Stored items
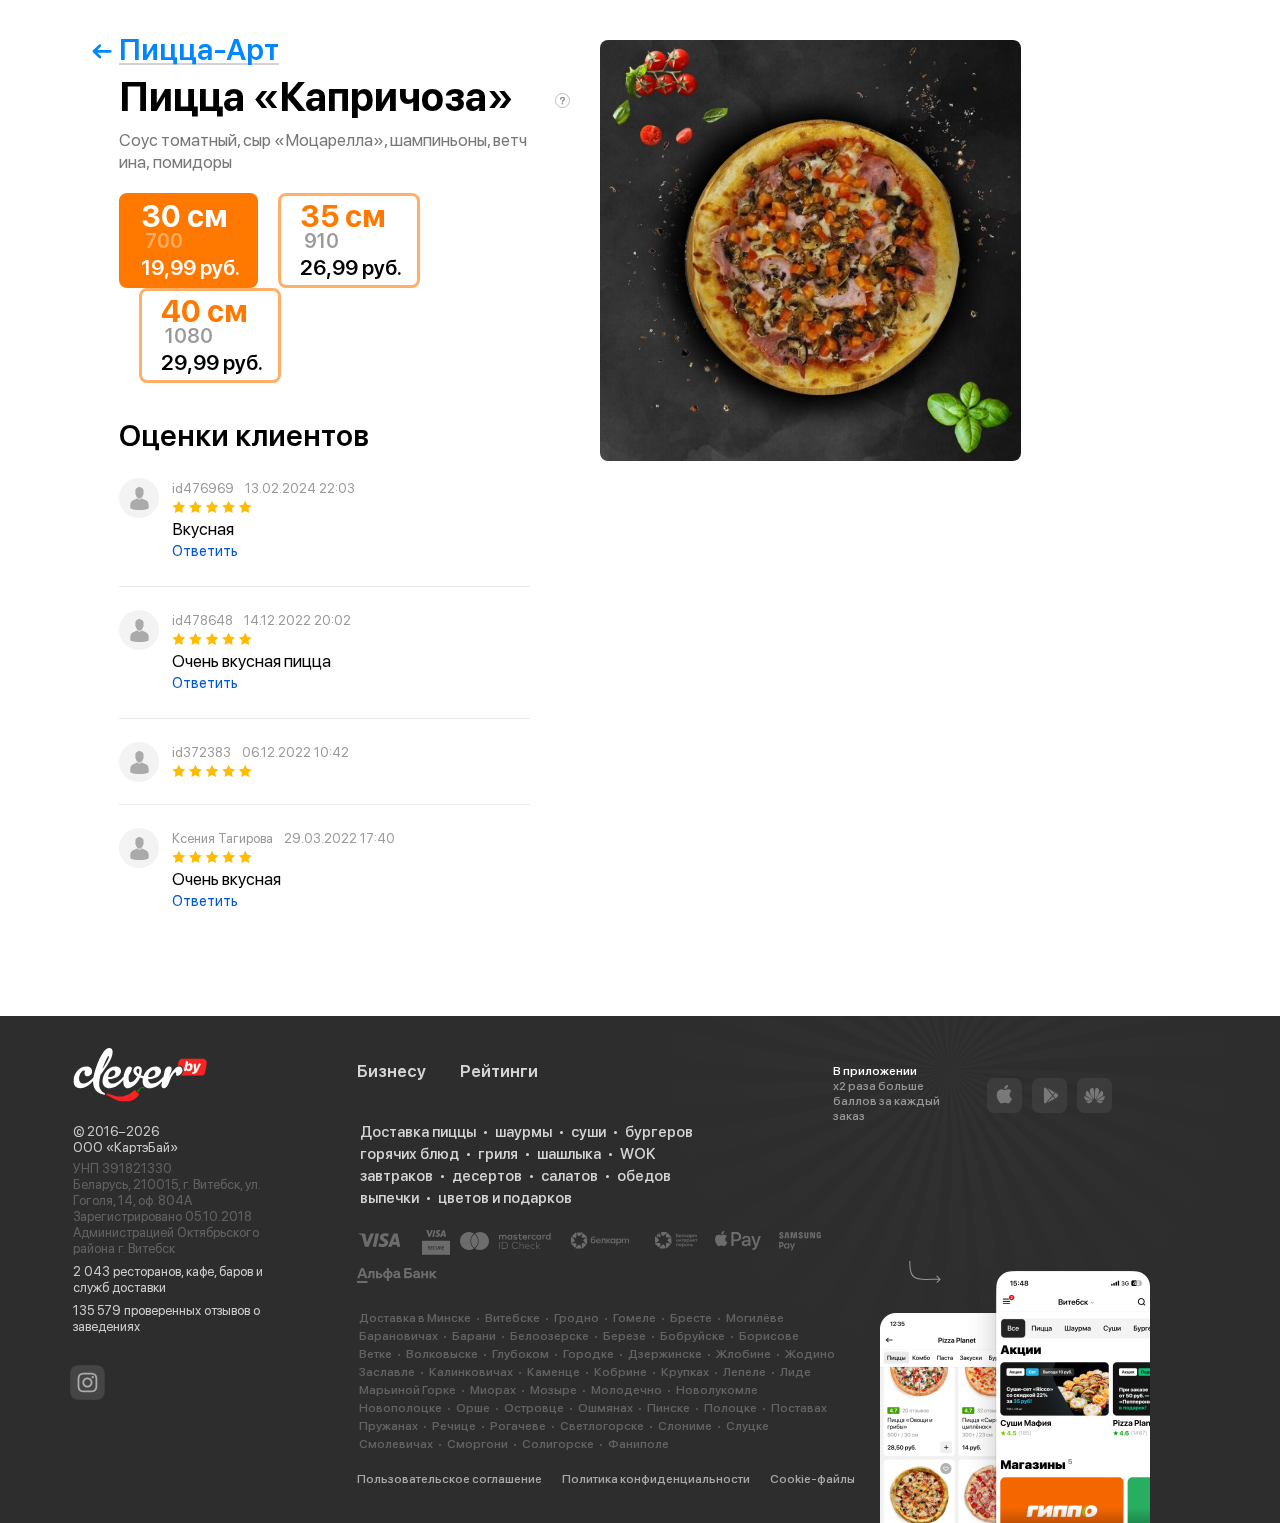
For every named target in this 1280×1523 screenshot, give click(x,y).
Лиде (795, 1372)
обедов (644, 1176)
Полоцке (730, 1408)
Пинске (668, 1408)
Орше (473, 1408)
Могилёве (755, 1318)
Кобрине (620, 1372)
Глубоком (520, 1354)
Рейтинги (499, 1071)
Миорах (493, 1390)
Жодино (810, 1354)
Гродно (576, 1318)
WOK (637, 1154)
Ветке (375, 1354)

• What you should do
No picture belongs in the answer, but every word of the records above does, exactly as given.

• Response area
For every named target in this 1280×1523 screenshot, give click(x,y).
Лиде (795, 1372)
обедов (644, 1176)
Полоцке (730, 1408)
Пинске (668, 1408)
Орше (473, 1408)
Могилёве (755, 1318)
Кобрине (620, 1372)
Глубоком (520, 1354)
Рейтинги (499, 1071)
Миорах (493, 1390)
Жодино (810, 1354)
Гродно (576, 1318)
WOK (637, 1154)
Ветке (375, 1354)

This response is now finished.